Diplomatic narratives have been the predominant tool amid the hedging. The Khomeini regime’s media mouthpieces have recently published editorials about the Sunni-dominant Taliban undergoing reforms and no longer being a threat to Shia-dominant Iran.
The Iranian Revolutionary Guard’s FARS news site said in an editorial that Tehran wants an anti-American government in Kabul, and that the Islamic regime has reached an understanding with both the Taliban and the al-Qaeda group about this.
Amir Taheri, a veteran journalist of Iranian descent, responded to the IRGC’s editorial, calling the terror group a “smorgasbord known under the generic label Taliban” and saying that the editorial boasted that Iran “without a doubt has played a major, though complicated, role in reshaping the behavior of both the Taliban and al-Qaeda.”
Taheri expressed surprise at the regime’s statement. “Forgetting years of denial that Iran had any relations with Al-Qaeda and the Taliban, the IRGC analyst now says ‘Iran has succeeded in persuading them to cooperate in securing Iran’s interests,'” he said. “Immediately afterward, Afghan parliament member Abdul-Sattar Husseini presented a report showing that Tehran had resumed shipping arms and money to the Taliban.”
Bahrami says that by talking about a “reformed Taliban,” the Iranian regime is creating a “short-term friendship” with the Taliban to gain ground and time in Afghanistan.
Suspicion About the Taliban
After the editorials praising the Taliban were published, the Tehran-based reformist newspaper Shargh criticized them, calling such claims immature.

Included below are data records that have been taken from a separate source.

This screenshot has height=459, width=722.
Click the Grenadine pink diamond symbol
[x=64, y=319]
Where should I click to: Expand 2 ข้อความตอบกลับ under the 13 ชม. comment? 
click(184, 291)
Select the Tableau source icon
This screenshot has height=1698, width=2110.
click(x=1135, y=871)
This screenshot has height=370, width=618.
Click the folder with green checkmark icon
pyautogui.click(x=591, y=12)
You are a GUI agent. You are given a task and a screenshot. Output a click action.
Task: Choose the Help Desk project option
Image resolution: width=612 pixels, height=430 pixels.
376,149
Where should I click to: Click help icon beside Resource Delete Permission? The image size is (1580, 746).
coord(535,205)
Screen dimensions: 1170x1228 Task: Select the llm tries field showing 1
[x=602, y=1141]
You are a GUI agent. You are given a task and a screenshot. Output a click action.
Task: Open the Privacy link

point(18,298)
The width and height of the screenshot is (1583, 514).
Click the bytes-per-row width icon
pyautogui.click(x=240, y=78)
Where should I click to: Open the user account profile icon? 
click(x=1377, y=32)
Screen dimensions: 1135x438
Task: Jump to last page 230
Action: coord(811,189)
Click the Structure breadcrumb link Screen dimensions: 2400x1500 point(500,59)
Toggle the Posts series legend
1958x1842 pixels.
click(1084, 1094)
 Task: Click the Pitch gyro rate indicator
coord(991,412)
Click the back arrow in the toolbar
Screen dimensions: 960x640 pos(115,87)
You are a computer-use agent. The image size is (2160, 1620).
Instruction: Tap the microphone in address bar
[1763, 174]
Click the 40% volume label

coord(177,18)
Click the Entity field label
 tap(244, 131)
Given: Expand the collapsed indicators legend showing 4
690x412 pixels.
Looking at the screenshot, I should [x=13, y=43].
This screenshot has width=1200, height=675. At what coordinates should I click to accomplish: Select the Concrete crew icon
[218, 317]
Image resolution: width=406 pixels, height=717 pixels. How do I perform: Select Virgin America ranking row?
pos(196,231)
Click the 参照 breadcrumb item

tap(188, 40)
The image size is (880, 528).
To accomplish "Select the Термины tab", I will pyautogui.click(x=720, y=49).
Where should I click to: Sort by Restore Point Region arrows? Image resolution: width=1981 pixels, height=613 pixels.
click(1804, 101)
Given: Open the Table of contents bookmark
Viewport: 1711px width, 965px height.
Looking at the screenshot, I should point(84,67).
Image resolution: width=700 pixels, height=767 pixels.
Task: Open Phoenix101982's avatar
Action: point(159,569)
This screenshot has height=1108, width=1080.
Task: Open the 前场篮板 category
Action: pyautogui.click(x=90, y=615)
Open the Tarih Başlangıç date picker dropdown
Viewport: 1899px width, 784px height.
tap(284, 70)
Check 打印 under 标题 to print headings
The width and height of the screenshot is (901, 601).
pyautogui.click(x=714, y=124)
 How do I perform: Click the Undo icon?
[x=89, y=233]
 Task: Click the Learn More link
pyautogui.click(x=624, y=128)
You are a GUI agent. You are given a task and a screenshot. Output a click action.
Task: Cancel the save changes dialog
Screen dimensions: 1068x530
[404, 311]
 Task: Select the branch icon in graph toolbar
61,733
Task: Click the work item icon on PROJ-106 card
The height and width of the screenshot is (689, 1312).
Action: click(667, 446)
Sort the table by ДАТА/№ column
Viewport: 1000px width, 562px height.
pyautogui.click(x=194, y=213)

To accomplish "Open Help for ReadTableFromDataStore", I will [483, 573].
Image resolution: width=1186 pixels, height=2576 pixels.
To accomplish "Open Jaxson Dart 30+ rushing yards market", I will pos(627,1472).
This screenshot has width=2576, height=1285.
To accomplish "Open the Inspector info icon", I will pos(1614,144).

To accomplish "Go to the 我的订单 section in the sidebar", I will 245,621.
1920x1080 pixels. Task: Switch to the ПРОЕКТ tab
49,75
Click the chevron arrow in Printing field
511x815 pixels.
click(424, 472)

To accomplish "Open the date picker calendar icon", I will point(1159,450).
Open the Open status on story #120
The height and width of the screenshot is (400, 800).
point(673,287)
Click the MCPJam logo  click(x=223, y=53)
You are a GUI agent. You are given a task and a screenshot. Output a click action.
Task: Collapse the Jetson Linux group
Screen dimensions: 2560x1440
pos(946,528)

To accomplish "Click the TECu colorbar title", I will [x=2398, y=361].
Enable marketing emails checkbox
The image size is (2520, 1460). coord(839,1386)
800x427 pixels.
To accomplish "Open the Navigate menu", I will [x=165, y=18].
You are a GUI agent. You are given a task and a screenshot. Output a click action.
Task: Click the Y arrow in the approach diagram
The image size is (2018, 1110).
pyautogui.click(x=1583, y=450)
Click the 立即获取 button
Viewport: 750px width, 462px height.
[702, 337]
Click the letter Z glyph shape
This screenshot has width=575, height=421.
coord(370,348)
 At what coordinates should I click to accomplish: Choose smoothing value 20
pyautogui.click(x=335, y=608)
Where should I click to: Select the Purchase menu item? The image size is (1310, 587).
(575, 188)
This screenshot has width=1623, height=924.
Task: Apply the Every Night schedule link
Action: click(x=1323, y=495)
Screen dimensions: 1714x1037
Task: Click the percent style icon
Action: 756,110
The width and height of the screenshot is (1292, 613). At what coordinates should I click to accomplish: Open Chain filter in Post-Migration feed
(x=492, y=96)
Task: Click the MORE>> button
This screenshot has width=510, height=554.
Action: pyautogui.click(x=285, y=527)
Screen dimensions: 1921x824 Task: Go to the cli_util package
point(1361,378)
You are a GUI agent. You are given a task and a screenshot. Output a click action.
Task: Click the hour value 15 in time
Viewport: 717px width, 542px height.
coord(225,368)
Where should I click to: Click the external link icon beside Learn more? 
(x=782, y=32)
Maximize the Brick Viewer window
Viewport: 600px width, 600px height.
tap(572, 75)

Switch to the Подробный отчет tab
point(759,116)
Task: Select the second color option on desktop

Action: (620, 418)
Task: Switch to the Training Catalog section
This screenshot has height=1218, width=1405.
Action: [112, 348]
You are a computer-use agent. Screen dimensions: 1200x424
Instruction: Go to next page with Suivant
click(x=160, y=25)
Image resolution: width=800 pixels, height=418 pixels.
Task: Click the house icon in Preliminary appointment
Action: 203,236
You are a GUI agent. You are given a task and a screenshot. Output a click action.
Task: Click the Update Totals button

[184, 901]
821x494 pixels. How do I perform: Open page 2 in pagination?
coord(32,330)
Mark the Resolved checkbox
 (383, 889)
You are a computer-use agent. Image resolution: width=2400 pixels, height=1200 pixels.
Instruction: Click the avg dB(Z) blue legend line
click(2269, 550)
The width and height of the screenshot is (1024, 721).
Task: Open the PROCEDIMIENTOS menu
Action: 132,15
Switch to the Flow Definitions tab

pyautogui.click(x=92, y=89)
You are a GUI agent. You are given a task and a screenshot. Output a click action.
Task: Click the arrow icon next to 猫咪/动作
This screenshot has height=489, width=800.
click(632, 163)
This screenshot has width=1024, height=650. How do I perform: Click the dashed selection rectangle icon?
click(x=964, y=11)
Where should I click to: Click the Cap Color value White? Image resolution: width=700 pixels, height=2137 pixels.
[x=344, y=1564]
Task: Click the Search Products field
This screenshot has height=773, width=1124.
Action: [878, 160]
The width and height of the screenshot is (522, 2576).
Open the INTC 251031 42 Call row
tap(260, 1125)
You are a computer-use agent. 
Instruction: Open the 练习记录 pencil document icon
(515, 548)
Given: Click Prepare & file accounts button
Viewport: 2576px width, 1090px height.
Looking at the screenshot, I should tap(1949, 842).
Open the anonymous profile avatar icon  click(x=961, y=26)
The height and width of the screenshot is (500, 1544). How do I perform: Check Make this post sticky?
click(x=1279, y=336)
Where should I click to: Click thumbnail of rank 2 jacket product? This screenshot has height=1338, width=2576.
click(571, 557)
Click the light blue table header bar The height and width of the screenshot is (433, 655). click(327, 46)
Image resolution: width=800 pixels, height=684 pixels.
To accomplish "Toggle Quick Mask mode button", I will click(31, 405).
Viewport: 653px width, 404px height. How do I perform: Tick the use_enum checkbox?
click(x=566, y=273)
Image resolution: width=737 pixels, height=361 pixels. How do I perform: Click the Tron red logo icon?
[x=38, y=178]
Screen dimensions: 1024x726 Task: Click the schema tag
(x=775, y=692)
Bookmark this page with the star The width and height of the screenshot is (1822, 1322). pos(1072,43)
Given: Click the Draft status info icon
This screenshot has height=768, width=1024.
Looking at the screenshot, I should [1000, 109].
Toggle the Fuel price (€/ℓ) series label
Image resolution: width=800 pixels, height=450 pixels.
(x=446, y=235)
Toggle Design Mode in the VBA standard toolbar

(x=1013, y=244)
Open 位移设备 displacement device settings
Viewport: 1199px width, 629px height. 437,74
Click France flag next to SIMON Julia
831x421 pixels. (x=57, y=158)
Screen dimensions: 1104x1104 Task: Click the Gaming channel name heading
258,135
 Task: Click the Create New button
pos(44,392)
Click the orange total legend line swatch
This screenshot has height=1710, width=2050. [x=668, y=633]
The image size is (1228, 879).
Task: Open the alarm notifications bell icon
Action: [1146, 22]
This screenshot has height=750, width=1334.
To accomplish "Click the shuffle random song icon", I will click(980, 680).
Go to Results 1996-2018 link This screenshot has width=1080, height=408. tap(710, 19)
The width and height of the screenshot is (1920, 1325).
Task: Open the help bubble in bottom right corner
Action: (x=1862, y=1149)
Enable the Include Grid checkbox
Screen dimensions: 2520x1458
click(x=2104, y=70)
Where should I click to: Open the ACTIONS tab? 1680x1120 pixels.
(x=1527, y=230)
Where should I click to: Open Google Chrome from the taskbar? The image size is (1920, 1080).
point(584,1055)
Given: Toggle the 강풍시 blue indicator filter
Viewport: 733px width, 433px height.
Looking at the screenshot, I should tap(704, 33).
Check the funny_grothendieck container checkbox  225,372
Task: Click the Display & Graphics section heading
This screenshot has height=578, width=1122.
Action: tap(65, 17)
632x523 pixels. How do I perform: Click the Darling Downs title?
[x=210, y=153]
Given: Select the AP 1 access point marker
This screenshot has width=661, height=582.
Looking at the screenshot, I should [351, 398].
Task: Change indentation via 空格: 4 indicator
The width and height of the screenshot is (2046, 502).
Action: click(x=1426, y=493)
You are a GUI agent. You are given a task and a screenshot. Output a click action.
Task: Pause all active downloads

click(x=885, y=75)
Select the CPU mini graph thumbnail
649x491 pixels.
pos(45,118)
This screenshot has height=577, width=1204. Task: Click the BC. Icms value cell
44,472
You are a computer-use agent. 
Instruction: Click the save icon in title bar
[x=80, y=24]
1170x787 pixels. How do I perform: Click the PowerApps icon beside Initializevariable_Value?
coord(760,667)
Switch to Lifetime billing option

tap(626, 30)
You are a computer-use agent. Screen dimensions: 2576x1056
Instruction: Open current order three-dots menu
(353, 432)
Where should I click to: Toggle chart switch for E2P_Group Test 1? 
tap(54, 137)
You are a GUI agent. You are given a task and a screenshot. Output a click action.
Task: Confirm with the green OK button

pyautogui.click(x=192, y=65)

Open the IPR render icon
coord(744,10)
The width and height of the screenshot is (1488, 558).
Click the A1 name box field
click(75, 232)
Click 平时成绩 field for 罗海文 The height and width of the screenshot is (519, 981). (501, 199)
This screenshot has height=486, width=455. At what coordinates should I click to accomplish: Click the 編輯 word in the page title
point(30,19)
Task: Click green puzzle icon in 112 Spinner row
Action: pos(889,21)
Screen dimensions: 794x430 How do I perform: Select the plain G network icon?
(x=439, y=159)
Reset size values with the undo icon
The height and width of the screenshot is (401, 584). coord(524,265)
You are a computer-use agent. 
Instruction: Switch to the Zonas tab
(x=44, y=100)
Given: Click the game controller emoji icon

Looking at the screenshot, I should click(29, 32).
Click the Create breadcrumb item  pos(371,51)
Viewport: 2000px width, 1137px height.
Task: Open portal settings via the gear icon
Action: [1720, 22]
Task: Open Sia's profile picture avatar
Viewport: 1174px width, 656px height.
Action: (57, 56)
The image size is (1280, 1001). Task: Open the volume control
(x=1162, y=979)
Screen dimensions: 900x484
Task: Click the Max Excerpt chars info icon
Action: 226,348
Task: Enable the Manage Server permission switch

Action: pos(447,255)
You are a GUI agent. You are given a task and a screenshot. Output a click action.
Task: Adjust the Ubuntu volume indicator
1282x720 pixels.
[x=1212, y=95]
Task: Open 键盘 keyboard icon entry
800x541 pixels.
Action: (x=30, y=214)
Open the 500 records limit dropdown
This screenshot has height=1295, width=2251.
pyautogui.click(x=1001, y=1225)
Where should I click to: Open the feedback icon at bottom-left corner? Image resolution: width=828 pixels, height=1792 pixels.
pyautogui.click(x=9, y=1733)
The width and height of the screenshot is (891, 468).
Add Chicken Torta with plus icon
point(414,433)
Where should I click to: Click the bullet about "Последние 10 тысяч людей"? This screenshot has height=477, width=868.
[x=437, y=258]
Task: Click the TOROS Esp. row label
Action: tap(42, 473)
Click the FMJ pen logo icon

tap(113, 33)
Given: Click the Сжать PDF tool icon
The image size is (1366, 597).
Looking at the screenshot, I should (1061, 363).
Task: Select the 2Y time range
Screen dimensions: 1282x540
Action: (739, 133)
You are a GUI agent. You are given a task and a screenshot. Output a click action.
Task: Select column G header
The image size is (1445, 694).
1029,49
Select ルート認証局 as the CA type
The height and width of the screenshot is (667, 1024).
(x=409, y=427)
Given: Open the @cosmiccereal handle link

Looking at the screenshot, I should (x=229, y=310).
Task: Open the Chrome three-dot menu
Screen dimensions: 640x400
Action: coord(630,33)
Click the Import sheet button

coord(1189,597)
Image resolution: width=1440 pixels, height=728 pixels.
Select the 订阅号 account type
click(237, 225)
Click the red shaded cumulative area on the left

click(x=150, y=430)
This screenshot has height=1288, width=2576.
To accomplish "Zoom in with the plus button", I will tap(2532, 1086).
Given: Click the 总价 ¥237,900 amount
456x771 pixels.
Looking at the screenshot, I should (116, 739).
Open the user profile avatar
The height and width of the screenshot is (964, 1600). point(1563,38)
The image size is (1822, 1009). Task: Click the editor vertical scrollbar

“Justifications, including that the Taliban is not the previous Taliban, are very naive,” the paper’s editorial stated. “If they prevail this time, they will use more violence against others because they are relieved of the West’s re-intervention. In addition, the Taliban have explicitly stated that they want an Islamic state, and even this idea is against the wishes of the Iranian hard-liners because such a government would define the Iranian government as its first enemy. Since the Shiites are considered infidels, they will start massacring them.”
Alef, another newspaper owned by an Iranian hardliner, published an editorial stating that mistrust of the Taliban is justified.
“Although the Taliban have not had hostile relations with Iran for years and have now given a safe deposit to the Shiites of Afghanistan, how much can we trust Salafist groups of this kind?” reads the editorial published on June 26. “If this group can dominate the whole of Afghanistan, how confident can we be about not changing its ideological nature and not leaping at the level of its ideals and goals?
Diplomatically, the Iranian regime has been trying to keep the Taliban on its good side, although behind the scenes, it’s preparing itself for a military confrontation and has put its Islamic guards on high alert on its border with Afghanistan, according to Radio Farda, an Iranian broadcaster managed by the U.S. government.
Iran’s Tasnim news agency also reported about the IRGC being on high alert on the country’s border with Afghanistan but claimed the threat was from smugglers and outlaws rather than the Taliban, and said the border is calm.
Bahrami said that while Iran and the Taliban seem to have a tactical friendship, they have long been sworn enemies.
“The U.S. overthrew the Taliban because of its terrorism, but the Taliban was an enemy against Iran. Since 2001, Iran has exploited the situation as its enemy [Taliban] has become a tactical friend. If the U.S. wants to destabilize Iran’s eastern borders, the Taliban can do this and its structure and anti-Shiite ideology encourage them to do so,” Bahrami said.
“Iran smells a threat from the Taliban. If it moves toward making a [nuclear] bomb or wants to do anything else against the U.S., the U.S. or a country like Saudi Arabia can push the Taliban against Iran.”